[INFORMATION SUPPLIED — start]
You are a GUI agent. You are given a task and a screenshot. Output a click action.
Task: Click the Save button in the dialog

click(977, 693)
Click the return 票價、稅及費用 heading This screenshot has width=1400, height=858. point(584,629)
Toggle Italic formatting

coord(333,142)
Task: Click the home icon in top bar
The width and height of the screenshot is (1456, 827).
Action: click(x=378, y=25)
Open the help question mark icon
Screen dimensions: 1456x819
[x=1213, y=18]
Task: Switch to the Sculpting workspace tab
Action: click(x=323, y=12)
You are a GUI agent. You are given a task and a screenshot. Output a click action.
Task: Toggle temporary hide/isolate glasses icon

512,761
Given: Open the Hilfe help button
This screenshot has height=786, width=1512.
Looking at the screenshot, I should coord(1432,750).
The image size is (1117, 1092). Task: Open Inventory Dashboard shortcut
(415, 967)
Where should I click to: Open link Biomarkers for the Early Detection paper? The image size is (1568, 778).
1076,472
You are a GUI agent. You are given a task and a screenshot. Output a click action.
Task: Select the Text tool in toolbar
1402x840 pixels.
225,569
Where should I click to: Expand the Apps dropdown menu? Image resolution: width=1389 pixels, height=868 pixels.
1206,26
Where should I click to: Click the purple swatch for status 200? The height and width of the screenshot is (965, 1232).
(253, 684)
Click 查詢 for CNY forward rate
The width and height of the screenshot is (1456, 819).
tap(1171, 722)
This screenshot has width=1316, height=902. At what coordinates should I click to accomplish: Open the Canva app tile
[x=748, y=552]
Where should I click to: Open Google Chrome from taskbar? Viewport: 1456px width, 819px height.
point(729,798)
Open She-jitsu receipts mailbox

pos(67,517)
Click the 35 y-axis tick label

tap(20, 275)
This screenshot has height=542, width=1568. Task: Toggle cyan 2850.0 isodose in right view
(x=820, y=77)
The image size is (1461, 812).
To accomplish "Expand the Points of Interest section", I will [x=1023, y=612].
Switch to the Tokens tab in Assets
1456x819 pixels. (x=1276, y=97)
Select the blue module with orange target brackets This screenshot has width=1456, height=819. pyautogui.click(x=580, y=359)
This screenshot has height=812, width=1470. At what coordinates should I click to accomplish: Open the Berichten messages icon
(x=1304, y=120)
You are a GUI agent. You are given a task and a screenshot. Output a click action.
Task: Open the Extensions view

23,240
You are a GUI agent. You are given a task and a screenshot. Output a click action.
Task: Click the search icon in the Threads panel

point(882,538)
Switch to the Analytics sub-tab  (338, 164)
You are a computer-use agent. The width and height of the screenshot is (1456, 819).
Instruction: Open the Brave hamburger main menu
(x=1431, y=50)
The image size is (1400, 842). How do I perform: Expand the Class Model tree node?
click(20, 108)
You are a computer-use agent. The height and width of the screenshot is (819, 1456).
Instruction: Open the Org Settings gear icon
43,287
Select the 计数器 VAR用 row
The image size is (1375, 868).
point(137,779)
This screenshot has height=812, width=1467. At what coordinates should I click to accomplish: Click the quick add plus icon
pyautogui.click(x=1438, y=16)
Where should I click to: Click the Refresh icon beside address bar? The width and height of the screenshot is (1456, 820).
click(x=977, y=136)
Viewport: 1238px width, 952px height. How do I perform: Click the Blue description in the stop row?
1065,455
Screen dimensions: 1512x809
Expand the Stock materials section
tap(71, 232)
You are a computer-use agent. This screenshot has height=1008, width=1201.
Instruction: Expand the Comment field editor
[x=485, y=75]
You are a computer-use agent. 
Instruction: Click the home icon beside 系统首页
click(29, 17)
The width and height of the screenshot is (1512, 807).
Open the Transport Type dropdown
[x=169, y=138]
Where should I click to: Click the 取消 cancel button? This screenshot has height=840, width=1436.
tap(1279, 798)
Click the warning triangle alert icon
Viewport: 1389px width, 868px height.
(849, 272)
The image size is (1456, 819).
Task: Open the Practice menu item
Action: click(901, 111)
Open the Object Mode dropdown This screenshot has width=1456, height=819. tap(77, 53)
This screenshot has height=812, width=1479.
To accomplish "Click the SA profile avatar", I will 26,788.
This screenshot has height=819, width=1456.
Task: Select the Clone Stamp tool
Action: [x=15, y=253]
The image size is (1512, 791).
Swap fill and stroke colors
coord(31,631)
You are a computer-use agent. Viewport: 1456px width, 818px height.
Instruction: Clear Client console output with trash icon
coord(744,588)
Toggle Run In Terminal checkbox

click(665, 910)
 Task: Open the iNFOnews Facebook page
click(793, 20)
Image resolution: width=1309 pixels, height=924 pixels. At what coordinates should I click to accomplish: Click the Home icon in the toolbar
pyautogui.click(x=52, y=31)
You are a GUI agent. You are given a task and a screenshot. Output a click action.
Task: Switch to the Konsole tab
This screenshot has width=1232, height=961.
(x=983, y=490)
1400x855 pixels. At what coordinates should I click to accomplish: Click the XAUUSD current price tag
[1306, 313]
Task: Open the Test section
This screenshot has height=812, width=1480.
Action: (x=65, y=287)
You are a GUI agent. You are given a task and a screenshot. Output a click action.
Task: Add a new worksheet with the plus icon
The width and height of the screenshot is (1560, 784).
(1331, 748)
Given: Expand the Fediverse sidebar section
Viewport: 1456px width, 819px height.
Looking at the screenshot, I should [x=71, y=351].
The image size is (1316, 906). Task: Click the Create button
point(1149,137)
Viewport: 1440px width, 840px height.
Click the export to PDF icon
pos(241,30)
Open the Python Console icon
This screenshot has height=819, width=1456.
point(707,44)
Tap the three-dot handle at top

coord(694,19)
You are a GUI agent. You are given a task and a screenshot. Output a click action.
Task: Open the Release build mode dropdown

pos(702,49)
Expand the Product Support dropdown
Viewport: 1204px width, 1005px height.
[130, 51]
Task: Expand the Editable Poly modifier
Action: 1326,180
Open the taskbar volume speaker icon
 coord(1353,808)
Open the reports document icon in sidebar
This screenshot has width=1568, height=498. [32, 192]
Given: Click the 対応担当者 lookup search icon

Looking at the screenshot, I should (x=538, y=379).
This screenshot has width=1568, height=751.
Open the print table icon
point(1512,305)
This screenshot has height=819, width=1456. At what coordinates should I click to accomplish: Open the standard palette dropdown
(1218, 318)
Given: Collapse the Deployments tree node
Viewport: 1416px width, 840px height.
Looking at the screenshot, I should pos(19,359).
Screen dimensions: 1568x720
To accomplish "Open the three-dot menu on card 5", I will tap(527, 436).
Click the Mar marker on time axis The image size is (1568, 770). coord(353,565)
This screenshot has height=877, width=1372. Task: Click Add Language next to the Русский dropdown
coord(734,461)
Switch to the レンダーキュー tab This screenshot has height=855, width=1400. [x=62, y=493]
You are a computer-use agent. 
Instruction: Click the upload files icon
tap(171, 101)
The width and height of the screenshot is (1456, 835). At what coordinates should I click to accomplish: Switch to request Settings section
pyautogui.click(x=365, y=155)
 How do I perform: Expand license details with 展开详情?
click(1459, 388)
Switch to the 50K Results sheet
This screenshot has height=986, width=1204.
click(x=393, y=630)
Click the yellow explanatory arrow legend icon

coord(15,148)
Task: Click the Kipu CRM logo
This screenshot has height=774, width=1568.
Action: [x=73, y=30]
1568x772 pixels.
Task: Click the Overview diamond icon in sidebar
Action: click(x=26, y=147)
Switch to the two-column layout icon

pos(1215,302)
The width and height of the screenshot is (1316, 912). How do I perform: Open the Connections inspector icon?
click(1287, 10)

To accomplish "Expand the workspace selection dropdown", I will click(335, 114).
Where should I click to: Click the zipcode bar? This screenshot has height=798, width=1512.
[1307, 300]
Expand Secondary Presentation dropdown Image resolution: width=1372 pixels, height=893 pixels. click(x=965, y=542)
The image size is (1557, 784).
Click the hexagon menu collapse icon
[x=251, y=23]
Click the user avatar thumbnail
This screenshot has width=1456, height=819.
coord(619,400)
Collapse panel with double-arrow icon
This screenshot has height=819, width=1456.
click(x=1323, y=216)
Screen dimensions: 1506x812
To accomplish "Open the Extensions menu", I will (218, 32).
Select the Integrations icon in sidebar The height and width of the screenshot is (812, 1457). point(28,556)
[INFORMATION SUPPLIED — finish]
Copy out the range of lines above starting at the line with "Where should I click to: Open Google" and ending at the line with "Select the blue", exactly and including both.

Where should I click to: Open Google Chrome from taskbar? Viewport: 1456px width, 819px height.
point(729,798)
Open She-jitsu receipts mailbox

pos(67,517)
Click the 35 y-axis tick label

tap(20, 275)
This screenshot has height=542, width=1568. Task: Toggle cyan 2850.0 isodose in right view
(x=820, y=77)
The image size is (1461, 812).
To accomplish "Expand the Points of Interest section", I will [x=1023, y=612].
Switch to the Tokens tab in Assets
1456x819 pixels. (x=1276, y=97)
Select the blue module with orange target brackets This screenshot has width=1456, height=819. pyautogui.click(x=580, y=359)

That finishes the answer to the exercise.